Stored items
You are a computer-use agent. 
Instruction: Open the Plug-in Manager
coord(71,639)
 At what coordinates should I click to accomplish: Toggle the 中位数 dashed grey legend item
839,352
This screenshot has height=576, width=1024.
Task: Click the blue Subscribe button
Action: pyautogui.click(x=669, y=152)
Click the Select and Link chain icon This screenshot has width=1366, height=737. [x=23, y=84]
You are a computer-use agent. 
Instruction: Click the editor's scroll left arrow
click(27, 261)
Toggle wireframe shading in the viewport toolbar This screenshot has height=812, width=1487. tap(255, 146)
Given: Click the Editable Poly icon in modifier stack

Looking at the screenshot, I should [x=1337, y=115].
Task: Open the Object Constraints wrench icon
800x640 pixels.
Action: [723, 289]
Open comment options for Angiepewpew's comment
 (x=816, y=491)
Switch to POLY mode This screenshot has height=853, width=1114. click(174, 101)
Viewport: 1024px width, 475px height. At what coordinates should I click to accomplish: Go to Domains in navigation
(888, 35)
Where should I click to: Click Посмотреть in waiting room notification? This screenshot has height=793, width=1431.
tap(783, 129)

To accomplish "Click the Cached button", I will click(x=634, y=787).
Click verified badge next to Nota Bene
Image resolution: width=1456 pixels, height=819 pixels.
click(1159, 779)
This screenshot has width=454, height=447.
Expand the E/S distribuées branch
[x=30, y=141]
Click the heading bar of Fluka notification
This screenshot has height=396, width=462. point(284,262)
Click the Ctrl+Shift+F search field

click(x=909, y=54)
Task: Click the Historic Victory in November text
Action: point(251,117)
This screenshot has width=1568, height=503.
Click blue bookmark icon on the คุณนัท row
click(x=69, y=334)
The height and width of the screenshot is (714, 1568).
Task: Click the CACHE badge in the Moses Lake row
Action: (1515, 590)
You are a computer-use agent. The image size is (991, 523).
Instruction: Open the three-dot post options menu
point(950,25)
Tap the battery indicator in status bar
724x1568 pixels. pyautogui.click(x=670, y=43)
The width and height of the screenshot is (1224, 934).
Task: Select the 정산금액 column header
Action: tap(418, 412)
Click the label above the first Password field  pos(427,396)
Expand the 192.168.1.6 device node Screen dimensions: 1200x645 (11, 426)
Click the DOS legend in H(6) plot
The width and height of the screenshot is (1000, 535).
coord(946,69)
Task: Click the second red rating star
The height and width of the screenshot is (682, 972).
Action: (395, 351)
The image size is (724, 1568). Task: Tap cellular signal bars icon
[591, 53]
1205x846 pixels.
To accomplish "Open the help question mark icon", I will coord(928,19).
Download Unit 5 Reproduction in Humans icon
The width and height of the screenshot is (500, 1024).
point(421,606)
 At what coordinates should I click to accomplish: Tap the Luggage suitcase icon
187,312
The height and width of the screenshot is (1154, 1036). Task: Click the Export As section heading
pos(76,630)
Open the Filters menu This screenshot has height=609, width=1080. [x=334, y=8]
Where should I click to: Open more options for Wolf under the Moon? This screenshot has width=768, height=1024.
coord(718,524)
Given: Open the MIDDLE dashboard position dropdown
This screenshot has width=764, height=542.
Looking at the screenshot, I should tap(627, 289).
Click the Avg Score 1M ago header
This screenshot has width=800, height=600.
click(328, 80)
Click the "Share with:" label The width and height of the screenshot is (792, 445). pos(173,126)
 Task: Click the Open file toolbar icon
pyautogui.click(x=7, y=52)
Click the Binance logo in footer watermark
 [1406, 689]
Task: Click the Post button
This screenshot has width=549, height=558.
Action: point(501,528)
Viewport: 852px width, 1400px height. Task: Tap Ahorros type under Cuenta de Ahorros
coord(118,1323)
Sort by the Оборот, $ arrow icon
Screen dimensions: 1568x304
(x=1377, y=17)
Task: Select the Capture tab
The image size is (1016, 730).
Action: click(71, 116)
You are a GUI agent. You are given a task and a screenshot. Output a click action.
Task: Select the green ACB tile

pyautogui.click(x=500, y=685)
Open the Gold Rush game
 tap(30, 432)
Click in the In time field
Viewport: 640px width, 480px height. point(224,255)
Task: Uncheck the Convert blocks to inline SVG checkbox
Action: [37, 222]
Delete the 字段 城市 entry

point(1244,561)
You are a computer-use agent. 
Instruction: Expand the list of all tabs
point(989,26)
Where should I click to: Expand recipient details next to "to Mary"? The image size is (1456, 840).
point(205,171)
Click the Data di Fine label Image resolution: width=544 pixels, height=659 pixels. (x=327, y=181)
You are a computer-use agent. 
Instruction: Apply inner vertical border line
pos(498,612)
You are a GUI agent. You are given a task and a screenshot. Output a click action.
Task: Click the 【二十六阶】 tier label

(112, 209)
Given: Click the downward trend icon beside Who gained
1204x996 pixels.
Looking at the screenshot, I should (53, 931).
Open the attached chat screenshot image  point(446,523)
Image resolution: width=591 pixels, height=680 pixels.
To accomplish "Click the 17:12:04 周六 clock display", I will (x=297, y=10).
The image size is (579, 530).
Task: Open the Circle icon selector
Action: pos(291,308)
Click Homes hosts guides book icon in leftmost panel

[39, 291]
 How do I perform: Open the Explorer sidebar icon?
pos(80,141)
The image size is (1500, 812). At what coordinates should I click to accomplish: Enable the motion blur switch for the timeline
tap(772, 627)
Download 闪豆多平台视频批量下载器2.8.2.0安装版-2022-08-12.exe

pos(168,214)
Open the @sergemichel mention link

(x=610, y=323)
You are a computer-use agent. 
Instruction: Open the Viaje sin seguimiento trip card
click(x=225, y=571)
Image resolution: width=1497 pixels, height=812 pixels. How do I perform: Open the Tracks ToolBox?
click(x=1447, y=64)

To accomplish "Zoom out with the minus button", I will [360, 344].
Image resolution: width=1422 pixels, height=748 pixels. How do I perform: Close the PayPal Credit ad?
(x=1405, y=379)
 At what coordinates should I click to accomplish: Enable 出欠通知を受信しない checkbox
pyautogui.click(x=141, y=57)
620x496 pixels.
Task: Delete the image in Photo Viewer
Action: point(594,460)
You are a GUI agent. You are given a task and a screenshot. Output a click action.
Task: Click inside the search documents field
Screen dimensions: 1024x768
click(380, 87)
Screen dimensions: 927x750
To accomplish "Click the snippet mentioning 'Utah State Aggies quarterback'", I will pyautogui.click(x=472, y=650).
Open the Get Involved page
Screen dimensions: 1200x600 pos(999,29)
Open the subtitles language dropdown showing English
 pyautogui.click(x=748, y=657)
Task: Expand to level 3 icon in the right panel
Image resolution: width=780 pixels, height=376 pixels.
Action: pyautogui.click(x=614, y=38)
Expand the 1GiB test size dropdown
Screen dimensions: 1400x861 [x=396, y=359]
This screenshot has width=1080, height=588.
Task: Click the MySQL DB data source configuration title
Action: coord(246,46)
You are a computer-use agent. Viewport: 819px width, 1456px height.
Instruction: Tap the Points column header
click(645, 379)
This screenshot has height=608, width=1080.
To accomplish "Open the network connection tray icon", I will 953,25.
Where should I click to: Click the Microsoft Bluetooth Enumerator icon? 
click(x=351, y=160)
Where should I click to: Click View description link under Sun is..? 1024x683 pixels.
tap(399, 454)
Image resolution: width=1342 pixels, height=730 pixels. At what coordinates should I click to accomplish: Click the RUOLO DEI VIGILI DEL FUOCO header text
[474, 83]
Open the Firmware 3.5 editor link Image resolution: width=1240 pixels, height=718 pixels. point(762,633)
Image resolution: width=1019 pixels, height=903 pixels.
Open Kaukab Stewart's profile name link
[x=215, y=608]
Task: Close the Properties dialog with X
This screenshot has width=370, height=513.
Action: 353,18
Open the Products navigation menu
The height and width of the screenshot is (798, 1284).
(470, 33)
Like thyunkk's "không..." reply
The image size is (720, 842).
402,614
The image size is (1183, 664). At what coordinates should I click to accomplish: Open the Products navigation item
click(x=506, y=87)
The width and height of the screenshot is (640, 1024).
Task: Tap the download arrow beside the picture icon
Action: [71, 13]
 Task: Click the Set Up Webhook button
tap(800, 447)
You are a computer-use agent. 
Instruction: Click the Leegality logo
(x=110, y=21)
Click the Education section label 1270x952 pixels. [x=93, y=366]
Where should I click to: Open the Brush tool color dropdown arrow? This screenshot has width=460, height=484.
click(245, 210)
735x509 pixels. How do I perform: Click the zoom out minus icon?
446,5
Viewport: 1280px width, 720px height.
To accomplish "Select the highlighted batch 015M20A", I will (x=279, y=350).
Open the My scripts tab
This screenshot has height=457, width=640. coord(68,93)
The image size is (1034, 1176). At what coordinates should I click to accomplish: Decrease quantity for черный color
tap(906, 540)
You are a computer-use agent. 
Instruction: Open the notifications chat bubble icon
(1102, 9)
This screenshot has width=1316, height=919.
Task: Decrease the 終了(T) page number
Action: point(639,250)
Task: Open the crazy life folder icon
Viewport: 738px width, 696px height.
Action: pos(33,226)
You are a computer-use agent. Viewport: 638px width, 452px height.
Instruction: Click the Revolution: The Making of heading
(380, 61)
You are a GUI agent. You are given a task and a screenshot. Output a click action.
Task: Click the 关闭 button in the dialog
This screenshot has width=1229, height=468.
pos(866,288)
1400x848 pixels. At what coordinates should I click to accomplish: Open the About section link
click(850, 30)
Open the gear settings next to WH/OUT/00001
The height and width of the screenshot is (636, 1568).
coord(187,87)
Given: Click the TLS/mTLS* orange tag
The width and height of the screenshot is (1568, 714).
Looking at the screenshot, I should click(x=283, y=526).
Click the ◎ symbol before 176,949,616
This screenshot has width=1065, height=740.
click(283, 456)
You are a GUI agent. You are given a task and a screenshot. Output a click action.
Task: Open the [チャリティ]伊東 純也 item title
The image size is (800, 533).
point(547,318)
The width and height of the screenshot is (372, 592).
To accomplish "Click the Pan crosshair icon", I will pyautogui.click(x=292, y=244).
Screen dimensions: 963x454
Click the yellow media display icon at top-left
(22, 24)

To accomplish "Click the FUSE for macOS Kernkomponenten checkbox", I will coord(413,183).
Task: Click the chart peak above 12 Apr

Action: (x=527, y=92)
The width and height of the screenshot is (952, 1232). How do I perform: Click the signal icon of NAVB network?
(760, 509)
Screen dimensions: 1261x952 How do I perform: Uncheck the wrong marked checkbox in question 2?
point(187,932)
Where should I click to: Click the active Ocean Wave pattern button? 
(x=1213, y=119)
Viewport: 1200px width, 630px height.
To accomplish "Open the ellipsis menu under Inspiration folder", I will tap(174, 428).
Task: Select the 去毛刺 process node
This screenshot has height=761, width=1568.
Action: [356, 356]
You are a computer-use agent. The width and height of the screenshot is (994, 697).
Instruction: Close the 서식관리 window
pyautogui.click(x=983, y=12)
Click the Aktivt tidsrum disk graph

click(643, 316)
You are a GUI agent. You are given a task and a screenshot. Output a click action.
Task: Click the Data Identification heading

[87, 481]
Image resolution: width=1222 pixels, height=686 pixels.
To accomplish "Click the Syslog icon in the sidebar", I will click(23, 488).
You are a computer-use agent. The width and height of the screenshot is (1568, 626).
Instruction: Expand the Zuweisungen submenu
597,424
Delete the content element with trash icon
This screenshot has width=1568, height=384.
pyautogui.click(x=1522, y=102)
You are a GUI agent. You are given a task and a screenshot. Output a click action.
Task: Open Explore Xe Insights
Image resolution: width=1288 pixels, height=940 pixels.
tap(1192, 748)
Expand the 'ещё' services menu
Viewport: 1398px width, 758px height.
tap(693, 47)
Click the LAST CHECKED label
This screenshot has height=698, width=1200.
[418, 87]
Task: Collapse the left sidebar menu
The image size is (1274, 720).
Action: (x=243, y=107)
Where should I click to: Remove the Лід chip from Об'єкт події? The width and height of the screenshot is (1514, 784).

**Task requirements:**
Determine how many lines above hold the word "folder", then give only that number.

**Response to the task:**
2